● **Task to carry out**:
In the mailing-list reply about Spark configuration migration, answer these:
(a) Which version does the reply say the migration logic should be moved to?
(b) What earlier vote does Yang Jie withdraw?
(c) Whose message is quoted at the end, and on what date was it written?

● **Document section**:
========================================================================
Re: [VOTE] Retain migration logic of incorrect `spark.databricks.*` configuration in Spark 4.0.x

Yang Jie Mon, 10 Mar 2025 22:41:35 -0700


To Sean, you're right, I'm very sorry.


>From the perspective of compatibility and migratability, I think we should 
>migrate this logic to 4.0.0 and keep it in the codebase for a longer time (or 
>permanently), because we can't predict which version users of 3.5.4 will 
>choose next. 


I don't want to discuss the so-called vendor issue. 

I withdraw my previous -1. 

Jie Yang.

On 2025/03/11 04:42:25 Wenchen Fan wrote:
> Guys, let’s be honest about what we’re discussing here.
========================================================================
● **Dataset excerpt**:
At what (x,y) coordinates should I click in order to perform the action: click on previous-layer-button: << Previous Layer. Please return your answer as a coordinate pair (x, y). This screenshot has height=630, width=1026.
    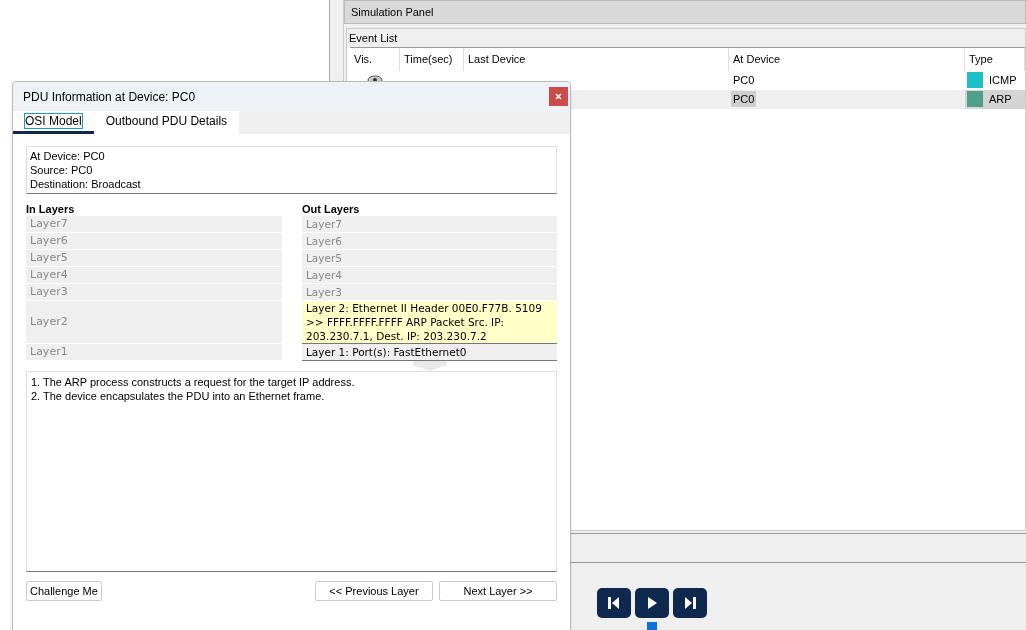
    Looking at the image, I should click on (374, 591).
========================================================================
● **Answer space**:
(a) 4.0.0
(b) The previous -1
(c) Wenchen Fan's, written on 2025/03/11